Plus le groupe grossit et plus il est capable d’ouvrir de nouveaux lieux, notamment parce que ces locaux sont en majorité financés par les militants eux-mêmes et par les activités qui s’y déroulent. Par exemple, à Lyon, Génération identitaire a ouvert en 2017 une salle, L’Agogé, consacrée à la pratique des sports de combat, en plus de son espace militant historique, La Traboule, ouvert en 2010. Depuis, certains riverains et associations locales se plaignent que le vieux Lyon soit devenu un quartier où ils se sentent en insécurité. Un réseau néofasciste, le Bastion social, possède, quant à lui, cinq lieux à Lyon, à Chambéry (Savoie), à Strasbourg, à Aix-en-Provence (Bouches-du-Rhône) et, depuis quelques jours, à Marseille. Ils s’inspirent explicitement de CasaPound Italia (CPI), un mouvement qui a pris de l’ampleur après l’occupation, en 2003, d’un bâtiment en plein cœur de Rome. Participant désormais aux élections locales et nationales, ce parti néofasciste déclare compter environ 10 000 adhérents et propose des activités aussi variées que le parachutisme, le théâtre, l’animation d’une station de radio ou encore la réhabilitation de sites naturels dégradés.

Ces lieux entretiennent l’engagement idéologique des sympathisants. Chaque action et pratique militante organisée conforte une vision du monde où s’opposeraient de courageux guerriers, seuls capables de défendre un territoire attaqué par des ennemis qui ne partageraient pas leurs " racines " ou leur culture. En coulisses, la pratique de la boxe est notamment mise en scène comme un combat contre des " antifas ", conformément au schéma politique qu’ils se figurent. Ces lieux sont donc loin d’être neutres politiquement et les militants y apprennent à délimiter leur territoire, notamment face aux opposants politiques de gauche et aux populations d’origine immigrée.

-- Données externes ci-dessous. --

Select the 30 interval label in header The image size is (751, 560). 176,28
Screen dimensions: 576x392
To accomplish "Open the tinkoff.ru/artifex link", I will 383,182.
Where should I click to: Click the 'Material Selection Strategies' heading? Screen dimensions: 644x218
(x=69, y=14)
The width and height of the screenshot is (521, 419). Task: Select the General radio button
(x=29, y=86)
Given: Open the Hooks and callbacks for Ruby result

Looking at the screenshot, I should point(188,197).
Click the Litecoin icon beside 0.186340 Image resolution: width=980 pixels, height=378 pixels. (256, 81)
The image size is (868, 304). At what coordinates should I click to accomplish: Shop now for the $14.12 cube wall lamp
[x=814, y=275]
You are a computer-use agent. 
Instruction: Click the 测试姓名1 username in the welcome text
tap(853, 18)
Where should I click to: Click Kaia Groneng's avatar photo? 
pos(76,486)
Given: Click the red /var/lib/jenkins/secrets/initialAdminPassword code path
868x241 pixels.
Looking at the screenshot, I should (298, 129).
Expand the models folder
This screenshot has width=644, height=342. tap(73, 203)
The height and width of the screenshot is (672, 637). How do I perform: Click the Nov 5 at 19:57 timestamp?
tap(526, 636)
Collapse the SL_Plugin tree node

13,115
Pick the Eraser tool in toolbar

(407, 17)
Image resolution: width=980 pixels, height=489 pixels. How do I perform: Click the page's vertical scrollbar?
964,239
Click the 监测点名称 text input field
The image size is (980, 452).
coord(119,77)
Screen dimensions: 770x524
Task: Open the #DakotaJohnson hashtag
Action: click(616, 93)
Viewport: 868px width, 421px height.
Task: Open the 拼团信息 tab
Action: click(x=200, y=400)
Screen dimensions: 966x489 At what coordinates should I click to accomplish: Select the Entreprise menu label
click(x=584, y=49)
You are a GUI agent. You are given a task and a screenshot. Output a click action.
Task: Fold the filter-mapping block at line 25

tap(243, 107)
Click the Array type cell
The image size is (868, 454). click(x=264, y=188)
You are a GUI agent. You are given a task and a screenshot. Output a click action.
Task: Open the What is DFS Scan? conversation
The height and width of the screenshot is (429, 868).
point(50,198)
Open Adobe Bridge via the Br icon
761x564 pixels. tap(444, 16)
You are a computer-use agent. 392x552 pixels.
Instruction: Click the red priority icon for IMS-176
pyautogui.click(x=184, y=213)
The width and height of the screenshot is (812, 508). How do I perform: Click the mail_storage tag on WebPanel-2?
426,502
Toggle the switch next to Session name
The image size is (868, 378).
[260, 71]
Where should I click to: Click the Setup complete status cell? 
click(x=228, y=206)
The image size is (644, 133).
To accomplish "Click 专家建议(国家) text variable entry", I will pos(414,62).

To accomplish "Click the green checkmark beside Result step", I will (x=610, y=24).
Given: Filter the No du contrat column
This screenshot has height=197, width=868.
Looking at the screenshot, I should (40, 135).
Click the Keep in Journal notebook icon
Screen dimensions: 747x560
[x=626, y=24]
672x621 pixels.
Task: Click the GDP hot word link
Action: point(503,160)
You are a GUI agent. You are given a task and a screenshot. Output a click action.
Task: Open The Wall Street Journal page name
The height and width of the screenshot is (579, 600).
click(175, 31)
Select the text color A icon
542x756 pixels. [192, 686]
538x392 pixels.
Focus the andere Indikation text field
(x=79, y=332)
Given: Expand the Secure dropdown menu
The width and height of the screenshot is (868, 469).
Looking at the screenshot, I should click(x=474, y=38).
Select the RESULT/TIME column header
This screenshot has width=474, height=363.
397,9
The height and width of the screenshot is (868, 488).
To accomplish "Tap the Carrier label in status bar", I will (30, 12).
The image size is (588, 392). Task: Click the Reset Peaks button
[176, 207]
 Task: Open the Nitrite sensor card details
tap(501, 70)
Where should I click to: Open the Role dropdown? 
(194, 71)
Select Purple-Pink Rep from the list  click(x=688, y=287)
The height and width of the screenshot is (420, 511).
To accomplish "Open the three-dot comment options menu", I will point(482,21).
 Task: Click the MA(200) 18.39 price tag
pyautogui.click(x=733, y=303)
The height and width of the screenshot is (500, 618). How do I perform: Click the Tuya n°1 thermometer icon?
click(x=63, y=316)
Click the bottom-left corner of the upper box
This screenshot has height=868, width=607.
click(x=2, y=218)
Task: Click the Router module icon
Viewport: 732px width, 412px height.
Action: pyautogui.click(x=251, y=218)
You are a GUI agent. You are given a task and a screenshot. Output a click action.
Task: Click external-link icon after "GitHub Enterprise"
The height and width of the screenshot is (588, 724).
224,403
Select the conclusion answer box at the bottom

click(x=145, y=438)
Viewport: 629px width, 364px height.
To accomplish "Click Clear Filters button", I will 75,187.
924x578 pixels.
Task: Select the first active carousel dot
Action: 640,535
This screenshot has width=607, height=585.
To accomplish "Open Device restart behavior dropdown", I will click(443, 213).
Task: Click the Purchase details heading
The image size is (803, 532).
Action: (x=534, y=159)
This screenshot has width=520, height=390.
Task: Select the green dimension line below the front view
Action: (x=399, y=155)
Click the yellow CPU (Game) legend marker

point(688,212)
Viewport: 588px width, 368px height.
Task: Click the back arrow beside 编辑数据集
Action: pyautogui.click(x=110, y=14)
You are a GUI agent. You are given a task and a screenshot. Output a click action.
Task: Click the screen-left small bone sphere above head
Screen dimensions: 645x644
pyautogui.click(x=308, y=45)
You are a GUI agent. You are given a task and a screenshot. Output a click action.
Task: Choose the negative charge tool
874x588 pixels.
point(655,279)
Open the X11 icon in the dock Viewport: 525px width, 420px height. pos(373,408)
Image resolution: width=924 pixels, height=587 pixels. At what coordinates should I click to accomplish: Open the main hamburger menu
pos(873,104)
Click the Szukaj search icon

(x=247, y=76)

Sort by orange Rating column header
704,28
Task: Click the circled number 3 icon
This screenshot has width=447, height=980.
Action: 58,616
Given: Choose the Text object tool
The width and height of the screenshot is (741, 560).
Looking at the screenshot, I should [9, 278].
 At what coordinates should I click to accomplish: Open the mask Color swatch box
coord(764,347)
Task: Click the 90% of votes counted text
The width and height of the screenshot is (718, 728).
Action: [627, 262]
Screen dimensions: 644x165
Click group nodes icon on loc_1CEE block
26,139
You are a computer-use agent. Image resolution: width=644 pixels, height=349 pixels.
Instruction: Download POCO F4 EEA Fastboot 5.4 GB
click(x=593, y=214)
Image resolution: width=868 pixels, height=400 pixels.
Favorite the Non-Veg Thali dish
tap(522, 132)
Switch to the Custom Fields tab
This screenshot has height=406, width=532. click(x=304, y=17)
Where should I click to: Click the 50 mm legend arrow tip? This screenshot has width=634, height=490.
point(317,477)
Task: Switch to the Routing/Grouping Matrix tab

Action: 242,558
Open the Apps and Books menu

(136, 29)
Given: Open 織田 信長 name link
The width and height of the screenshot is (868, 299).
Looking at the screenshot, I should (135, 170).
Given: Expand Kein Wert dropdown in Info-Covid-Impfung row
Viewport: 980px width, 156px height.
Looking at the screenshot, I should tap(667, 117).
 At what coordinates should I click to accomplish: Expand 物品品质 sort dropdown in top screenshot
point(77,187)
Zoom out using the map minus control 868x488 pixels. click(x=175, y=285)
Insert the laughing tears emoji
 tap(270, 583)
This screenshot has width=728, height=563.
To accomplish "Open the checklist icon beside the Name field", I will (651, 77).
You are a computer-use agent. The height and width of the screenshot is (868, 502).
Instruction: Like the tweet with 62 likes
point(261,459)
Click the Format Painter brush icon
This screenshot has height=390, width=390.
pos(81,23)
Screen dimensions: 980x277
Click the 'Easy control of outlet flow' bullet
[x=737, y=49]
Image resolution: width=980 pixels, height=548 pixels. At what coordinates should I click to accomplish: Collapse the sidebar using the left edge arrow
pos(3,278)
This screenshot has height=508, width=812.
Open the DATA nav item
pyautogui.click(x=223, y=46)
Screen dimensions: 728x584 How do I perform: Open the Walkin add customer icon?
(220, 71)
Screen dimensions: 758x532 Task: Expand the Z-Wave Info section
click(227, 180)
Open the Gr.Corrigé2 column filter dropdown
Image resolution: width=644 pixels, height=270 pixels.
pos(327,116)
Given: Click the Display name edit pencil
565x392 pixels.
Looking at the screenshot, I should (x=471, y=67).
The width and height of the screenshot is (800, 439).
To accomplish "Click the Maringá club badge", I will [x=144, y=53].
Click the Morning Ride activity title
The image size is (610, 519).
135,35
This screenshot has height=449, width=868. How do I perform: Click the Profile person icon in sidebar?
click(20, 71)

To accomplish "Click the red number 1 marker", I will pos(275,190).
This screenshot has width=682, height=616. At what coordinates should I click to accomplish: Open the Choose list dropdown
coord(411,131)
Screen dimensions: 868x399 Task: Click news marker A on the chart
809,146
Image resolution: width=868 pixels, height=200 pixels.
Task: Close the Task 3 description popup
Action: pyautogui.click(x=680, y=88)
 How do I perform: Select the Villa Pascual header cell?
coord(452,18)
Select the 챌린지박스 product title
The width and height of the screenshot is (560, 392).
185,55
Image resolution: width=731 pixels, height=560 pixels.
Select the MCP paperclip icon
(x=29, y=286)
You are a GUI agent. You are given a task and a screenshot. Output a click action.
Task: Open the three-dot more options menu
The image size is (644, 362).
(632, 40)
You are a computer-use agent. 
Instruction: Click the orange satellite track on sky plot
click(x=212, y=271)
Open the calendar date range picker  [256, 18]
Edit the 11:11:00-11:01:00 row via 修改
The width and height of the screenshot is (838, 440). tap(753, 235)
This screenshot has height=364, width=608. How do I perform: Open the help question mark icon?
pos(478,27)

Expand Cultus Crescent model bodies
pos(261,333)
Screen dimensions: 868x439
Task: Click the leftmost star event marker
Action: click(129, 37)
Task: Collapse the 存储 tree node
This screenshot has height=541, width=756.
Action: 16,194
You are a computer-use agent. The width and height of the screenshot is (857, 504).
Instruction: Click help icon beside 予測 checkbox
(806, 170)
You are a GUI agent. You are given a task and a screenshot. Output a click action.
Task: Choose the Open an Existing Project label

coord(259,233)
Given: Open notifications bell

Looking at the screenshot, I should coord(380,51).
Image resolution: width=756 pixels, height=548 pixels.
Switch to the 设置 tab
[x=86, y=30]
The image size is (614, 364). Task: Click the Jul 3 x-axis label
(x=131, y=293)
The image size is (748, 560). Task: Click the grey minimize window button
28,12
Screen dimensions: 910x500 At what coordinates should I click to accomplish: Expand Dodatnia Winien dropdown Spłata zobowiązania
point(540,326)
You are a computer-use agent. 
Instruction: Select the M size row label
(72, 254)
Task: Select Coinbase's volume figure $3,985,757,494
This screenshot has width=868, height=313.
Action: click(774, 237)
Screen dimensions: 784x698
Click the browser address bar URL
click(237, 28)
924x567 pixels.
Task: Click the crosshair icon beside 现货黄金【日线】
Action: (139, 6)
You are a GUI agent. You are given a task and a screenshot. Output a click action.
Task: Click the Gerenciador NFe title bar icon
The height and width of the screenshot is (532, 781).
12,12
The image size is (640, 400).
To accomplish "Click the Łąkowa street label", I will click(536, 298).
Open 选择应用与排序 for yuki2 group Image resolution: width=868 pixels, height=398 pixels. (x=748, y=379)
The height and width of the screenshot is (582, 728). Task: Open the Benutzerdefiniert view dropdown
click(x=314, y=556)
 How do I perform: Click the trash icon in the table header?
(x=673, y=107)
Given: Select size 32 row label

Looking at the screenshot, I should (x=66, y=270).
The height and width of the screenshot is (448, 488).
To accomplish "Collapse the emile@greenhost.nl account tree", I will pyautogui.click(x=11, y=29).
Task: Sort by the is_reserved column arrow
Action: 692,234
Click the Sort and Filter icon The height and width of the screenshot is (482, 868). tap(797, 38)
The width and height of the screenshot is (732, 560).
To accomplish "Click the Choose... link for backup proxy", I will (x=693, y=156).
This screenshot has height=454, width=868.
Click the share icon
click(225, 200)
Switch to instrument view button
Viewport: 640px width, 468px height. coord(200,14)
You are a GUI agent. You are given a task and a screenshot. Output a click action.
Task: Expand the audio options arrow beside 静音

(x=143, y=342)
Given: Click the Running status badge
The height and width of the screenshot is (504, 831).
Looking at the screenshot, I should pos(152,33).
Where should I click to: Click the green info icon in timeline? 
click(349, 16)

Les militants présentent leurs lieux à partir de leurs offres culturelles, et même parfois humanitaires, lorsqu’ils distribuent par exemple de la soupe au lard à des SDF de confession non musulmane. Mais ces activités prennent aussi un sens politique. Ces " actions sociales directes " diffèrent des formes traditionnelles de contestation politique en ne s’adressant pas aux représentants politiques et en intervenant directement dans la résolution des problèmes sociaux. Ils se proposent comme substituts d’un État qu’ils perçoivent comme défaillant. Par exemple, les " tournées antiracailles " des identitaires visent, selon eux, à assurer une sécurité habituellement insuffisante dans les transports en commun.

Dans ce cadre, les universités représentent un autre territoire à conquérir, marqué historiquement par des mouvements étudiants portés par la gauche, en y intervenant directement, comme ils l’ont fait avec leurs tournées dans le métro ou leur distribution de soupe au cochon dans la rue. Ces groupes commettent aussi leurs agressions dans un contexte où les forces de l’ordre pénètrent de plus en plus fréquemment jusque dans les amphithéâtres pour y déloger violemment les étudiants mobilisés. Certains militants ou sympathisants issus de ces groupes d’extrême droite se sentent alors autorisés à agir par eux-mêmes : en un sens, ils n’attendent que ça, d’être légitimes à agir comme la main droite de l’Etat. Les militants se servent alors des réseaux sociaux pour diffuser leurs actions et les rendre spectaculaires, afin d’essayer de s’adresser à un public plus large que celui de leurs sympathisants. L’ouverture de nouveaux locaux, comme ces agressions, n’arrivent donc pas par hasard ; elles entrent tout à fait dans la manière de ces groupes d’extrême droite de faire de la politique.